Immergé dans un paysage scénographique où abondent nombre d’informations, Georges Peignard laisse le soin au spectateur de tisser son propre récit. « Aller et venir, traverser la salle d’expositions, découvrir un objet à gauche, revenir sur ses pas, etc. Il peut s’attacher à certaines images, en délaisser d’autres et les additionner au hasard de sa subjectivité ».

Le visiteur serait-il l’humain en question ? Il erre dans la salle d’exposition tel un vagabond dans un monde après une potentielle apocalypse. Le public avance personnellement dans ce monde que l’artiste crée sans suivre une figure humaine, un modèle référent. « La liberté du spectateur à composer son histoire sans relation didactique m’a toujours intéressé. Les images que je propose ne suivent pas forcément un ordre didactique ou une règle de lecture préétablie ».georges peignard

Chapitre 4. « Un livre est la plus belle des sculptures »

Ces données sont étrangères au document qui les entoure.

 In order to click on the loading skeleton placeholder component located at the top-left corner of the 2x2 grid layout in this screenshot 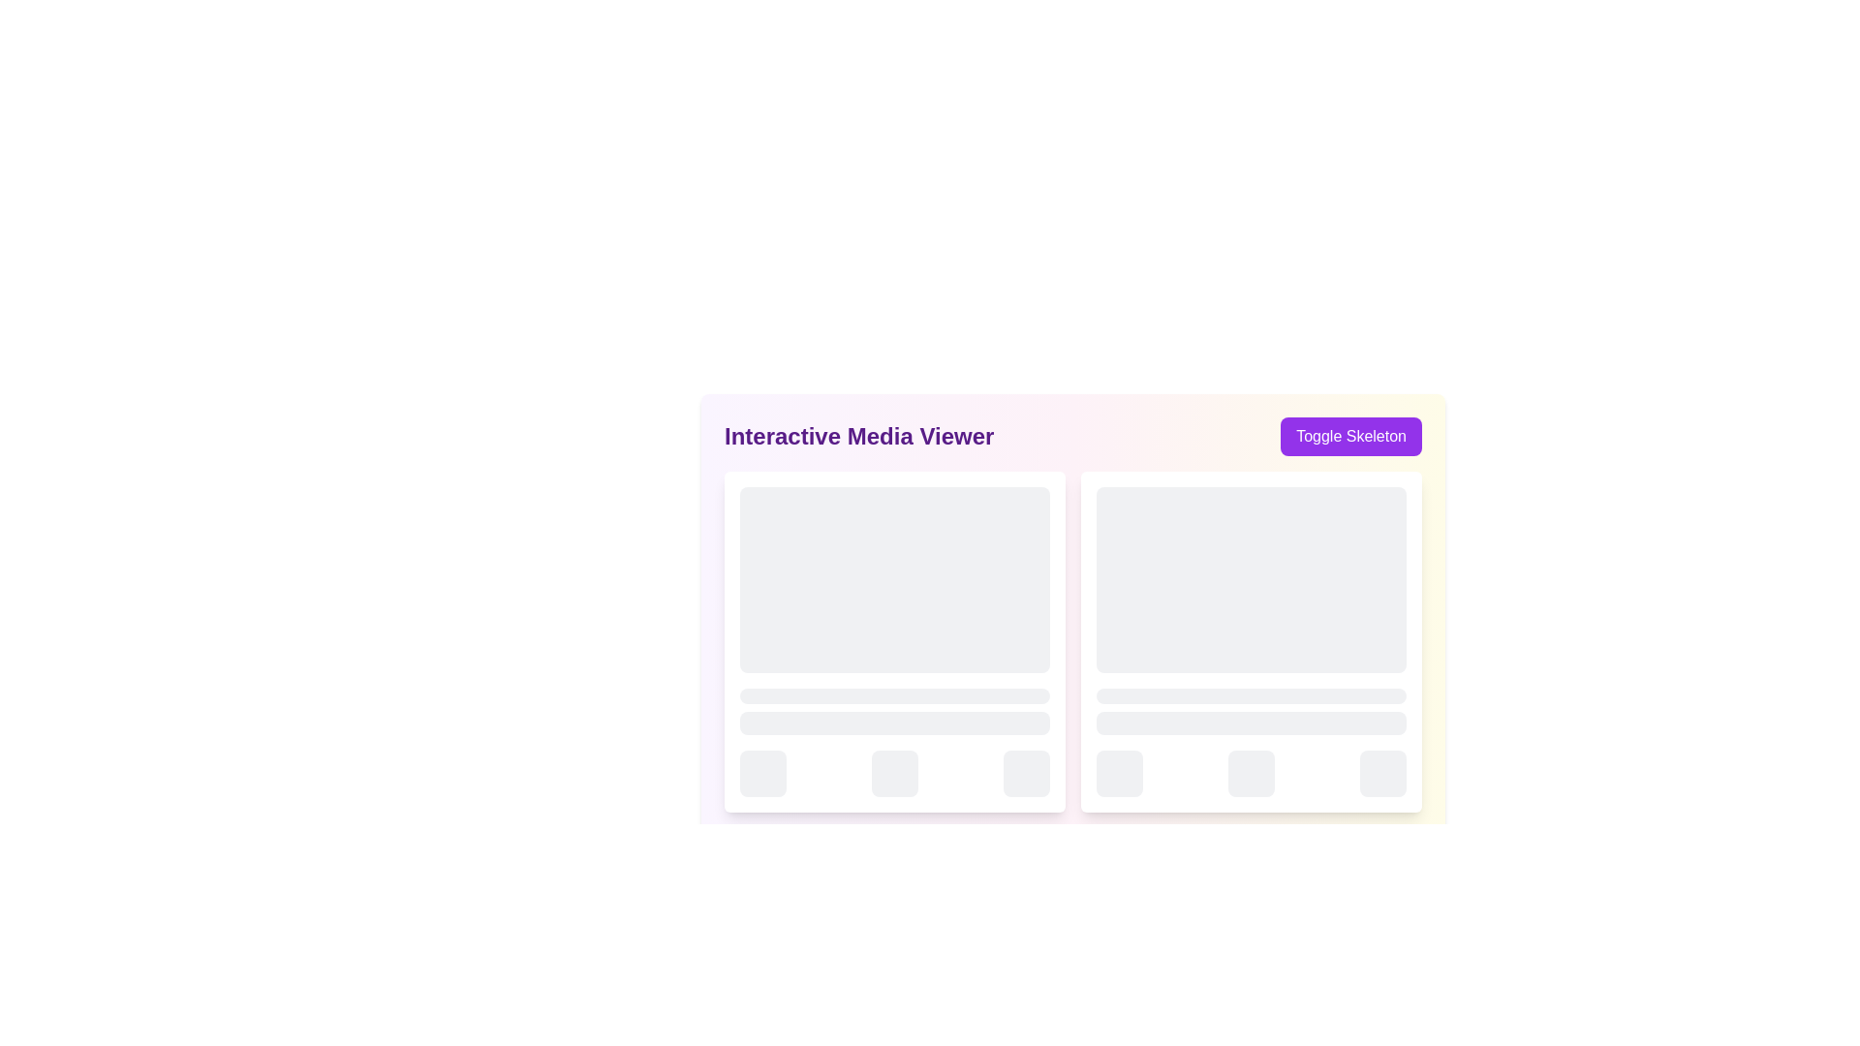, I will do `click(894, 642)`.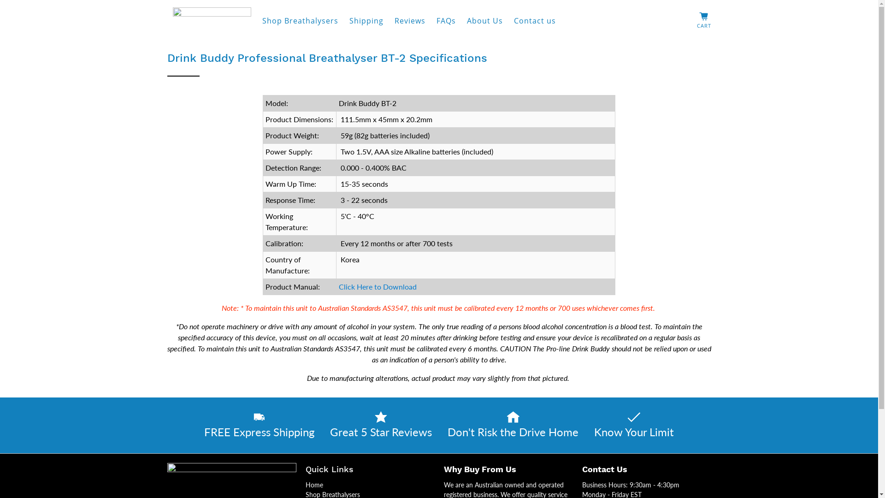  What do you see at coordinates (409, 21) in the screenshot?
I see `'Reviews'` at bounding box center [409, 21].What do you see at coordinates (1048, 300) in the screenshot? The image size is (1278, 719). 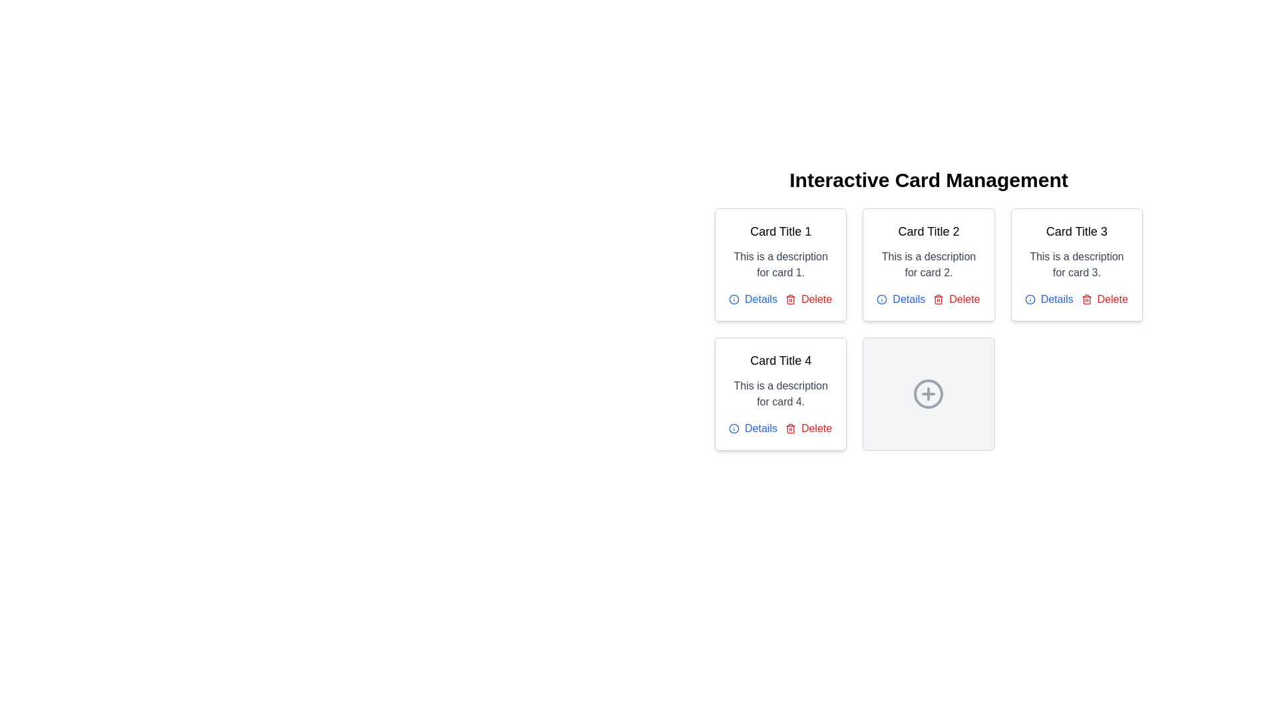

« Un livre n’est pas seulement important en termes de sujet littéraire. C’est un objet en lien avec mon travail de sculpteur. Il suffit d’ouvrir un livre pour qu’un monde s’ouvre. C’est comme un parallélépipède que l’on sculpte ». Piètre lecteur jusqu’à ses 18 ans, Georges Peignard avoue avoir été peu intéressé par les mots, mais un grand consommateur d’images. « Mes parents étaient instituteurs et des livres d’école traînaient dans le grenier. Je fonctionnais à l’inverse de la mécanique des livres d’apprentissage, ces imagiers qui permettent aux enfants d’appréhender le monde et d’acquérir le sens des mots – raconte-t-il. Encore aujourd’hui, je pense par l’image. Il existe comme une boite à outils d’images premières, complexes et multiples ».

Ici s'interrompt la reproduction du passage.